What will it be, creation or destruction?

“Negative emotions fuel brilliant art. Art brings together what violence tears apart. ‘Shoot photos,not people…”

Today’s twit relates to last Friday’s events, but the bigger picture of how shootings of innocents are a recurring theme in the United States. Every time this happens, there is a call for gun control. It’s even louder in an election year like this one. And there is a backlash by people who own and can use guns responsibly of “don’t you dare take my guns.I have a right to defend myself and my family.If you take away guns away from the responsible owners and you’re left with streets full of illegal ones in the arms of thugs.” Both sides make very good points.
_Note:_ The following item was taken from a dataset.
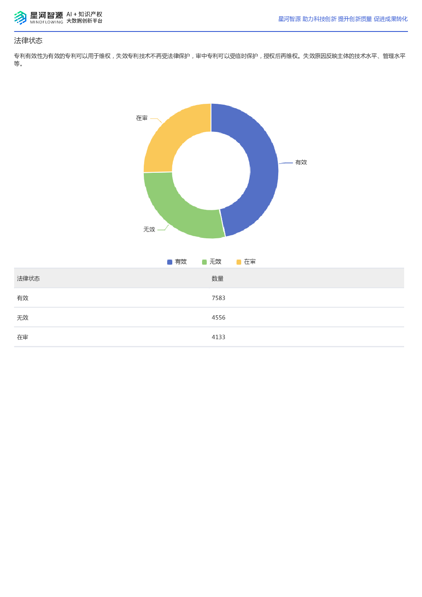The image size is (422, 597).
Task: Toggle the 无效 green legend marker
Action: point(204,262)
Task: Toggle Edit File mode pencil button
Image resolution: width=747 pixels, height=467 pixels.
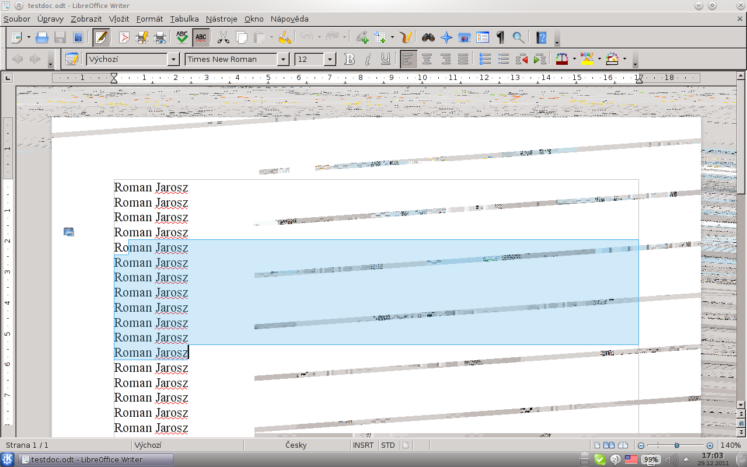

Sadly, I fear this sort of thing could easily repeat itself, even if guns, both legal and illegal, left the face of the earth tomorrow. There are will be other weapons, because we have a lot of them. But more importantly, there are always more disenfranchised, angry, vengeful individuals out there just waiting to blow. They don’t know themselves, they are festering with negative emotions about to consume them whole, they hate how they feel, they didn’t like themselves to start with, no one else seems to care, and the only way to focus and channel all this negativity is violence. They want to be in control for a change, make someone else feel like the victim. If you threaten someone else’s life and point that weapon at them, they really pay attention.

                         ‘What a disgrace–for them, for the country, for the world. 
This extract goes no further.